• Entries supplied:
◆ ◆ ◆

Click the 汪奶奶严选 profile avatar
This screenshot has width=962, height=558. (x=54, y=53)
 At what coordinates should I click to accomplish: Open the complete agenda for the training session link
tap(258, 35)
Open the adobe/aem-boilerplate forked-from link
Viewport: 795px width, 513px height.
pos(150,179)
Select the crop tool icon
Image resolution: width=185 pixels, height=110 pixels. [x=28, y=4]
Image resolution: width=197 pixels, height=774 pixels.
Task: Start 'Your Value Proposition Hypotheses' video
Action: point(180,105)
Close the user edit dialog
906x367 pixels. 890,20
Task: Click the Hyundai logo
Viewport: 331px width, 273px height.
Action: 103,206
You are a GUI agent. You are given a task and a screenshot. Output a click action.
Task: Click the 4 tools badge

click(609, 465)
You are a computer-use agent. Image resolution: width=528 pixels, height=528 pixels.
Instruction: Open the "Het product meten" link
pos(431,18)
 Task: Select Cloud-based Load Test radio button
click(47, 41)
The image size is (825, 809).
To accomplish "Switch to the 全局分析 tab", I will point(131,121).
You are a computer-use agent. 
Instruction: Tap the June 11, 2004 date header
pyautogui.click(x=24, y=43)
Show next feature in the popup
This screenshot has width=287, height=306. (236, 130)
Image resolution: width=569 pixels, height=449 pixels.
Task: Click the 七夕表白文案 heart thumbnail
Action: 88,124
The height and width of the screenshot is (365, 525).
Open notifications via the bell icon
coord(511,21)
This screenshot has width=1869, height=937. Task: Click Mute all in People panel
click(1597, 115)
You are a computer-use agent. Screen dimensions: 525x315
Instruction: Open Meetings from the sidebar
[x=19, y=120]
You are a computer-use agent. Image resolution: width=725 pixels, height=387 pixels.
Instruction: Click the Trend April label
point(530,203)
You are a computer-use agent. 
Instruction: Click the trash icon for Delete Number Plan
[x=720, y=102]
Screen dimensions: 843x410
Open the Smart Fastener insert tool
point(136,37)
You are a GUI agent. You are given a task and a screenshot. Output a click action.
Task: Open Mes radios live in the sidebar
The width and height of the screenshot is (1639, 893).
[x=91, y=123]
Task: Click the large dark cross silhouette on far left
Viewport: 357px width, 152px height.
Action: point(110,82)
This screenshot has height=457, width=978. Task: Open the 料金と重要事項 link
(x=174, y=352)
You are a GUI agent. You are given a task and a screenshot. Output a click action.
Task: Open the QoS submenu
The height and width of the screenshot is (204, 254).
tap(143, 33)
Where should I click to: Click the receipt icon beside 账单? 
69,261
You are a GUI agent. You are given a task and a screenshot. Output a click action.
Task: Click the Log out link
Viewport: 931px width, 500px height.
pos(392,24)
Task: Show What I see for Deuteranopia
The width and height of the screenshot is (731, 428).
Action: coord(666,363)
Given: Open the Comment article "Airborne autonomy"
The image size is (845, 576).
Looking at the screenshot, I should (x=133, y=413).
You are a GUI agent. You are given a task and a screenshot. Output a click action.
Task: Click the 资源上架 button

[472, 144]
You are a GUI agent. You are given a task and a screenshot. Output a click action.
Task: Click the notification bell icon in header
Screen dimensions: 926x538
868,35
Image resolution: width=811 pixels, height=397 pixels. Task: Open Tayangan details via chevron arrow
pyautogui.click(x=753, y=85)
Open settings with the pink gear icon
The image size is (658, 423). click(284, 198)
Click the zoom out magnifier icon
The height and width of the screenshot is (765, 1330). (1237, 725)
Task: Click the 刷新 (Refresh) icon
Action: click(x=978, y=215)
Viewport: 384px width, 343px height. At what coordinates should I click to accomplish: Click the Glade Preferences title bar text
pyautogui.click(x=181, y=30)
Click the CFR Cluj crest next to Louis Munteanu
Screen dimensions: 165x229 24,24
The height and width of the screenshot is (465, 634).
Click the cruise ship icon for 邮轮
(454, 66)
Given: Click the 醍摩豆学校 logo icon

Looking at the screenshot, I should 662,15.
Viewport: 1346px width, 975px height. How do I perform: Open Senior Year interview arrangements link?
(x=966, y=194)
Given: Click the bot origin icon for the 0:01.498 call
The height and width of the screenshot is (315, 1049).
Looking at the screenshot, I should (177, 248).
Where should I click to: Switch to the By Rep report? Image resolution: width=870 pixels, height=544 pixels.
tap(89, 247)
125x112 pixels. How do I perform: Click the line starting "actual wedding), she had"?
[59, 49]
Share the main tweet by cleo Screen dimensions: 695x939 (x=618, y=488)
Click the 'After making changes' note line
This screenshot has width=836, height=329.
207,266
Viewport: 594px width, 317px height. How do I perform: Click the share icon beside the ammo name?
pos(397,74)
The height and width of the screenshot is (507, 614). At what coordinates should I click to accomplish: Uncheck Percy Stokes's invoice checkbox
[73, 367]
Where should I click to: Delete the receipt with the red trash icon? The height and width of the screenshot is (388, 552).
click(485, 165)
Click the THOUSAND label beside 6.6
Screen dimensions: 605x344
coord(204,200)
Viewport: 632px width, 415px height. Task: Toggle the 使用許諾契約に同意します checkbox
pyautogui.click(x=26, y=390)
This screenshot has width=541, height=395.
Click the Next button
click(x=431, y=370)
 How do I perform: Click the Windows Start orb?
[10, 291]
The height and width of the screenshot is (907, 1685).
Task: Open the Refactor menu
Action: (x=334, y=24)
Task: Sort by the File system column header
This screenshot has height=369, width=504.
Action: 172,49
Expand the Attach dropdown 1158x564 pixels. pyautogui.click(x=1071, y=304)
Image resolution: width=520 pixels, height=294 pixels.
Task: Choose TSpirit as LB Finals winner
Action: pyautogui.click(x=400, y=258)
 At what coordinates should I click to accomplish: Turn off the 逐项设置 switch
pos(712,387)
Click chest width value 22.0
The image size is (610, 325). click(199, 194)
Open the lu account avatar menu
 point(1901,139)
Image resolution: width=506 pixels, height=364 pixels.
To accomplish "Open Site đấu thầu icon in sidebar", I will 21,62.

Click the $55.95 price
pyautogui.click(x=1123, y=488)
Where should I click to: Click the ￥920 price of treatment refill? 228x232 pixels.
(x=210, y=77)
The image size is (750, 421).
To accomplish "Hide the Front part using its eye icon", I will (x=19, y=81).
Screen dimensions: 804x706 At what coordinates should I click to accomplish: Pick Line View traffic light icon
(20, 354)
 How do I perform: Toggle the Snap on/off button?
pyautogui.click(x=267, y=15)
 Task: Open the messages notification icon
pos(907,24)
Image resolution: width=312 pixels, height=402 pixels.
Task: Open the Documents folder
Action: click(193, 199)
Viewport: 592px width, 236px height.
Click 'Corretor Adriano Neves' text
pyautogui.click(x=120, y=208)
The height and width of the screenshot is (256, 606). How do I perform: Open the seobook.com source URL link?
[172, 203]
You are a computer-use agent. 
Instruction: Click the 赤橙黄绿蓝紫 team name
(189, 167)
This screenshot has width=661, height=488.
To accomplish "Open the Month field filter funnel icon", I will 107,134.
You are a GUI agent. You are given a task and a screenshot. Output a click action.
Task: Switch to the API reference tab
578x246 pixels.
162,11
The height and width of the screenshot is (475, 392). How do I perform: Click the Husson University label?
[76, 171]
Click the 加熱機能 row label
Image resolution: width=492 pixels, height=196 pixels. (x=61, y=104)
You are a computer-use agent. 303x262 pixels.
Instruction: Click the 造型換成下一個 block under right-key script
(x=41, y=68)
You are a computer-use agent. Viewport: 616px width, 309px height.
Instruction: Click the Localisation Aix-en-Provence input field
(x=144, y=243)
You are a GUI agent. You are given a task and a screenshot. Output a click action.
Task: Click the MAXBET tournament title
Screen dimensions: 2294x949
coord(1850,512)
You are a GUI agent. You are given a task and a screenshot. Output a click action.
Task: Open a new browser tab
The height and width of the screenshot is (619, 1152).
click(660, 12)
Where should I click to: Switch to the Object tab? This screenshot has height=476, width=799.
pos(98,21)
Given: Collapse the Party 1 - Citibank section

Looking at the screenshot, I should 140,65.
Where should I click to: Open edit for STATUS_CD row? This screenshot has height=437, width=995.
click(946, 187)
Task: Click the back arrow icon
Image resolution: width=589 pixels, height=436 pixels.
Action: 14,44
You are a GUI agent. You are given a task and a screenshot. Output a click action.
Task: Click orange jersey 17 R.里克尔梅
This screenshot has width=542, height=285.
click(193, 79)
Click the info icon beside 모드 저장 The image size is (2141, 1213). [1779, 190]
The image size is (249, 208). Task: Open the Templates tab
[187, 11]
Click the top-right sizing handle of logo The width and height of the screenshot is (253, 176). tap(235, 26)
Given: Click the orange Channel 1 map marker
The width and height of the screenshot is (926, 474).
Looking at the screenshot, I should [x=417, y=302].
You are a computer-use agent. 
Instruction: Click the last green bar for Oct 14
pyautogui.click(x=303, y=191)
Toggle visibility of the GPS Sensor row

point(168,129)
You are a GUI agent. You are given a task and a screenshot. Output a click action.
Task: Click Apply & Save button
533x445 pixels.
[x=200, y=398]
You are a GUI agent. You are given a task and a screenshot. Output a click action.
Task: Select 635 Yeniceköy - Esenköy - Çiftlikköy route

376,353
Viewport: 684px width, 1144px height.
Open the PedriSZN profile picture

◆ ◆ ◆

• Task brief: What is needed is an exact copy of the lines from the one containing "Click the top-right" to the end of the data; please add nothing else.

• Written solution:
Click the top-right sizing handle of logo The width and height of the screenshot is (253, 176). tap(235, 26)
Given: Click the orange Channel 1 map marker
The width and height of the screenshot is (926, 474).
Looking at the screenshot, I should [x=417, y=302].
You are a computer-use agent. 
Instruction: Click the last green bar for Oct 14
pyautogui.click(x=303, y=191)
Toggle visibility of the GPS Sensor row

point(168,129)
You are a GUI agent. You are given a task and a screenshot. Output a click action.
Task: Click Apply & Save button
533x445 pixels.
[x=200, y=398]
You are a GUI agent. You are given a task and a screenshot. Output a click action.
Task: Select 635 Yeniceköy - Esenköy - Çiftlikköy route

376,353
Viewport: 684px width, 1144px height.
Open the PedriSZN profile picture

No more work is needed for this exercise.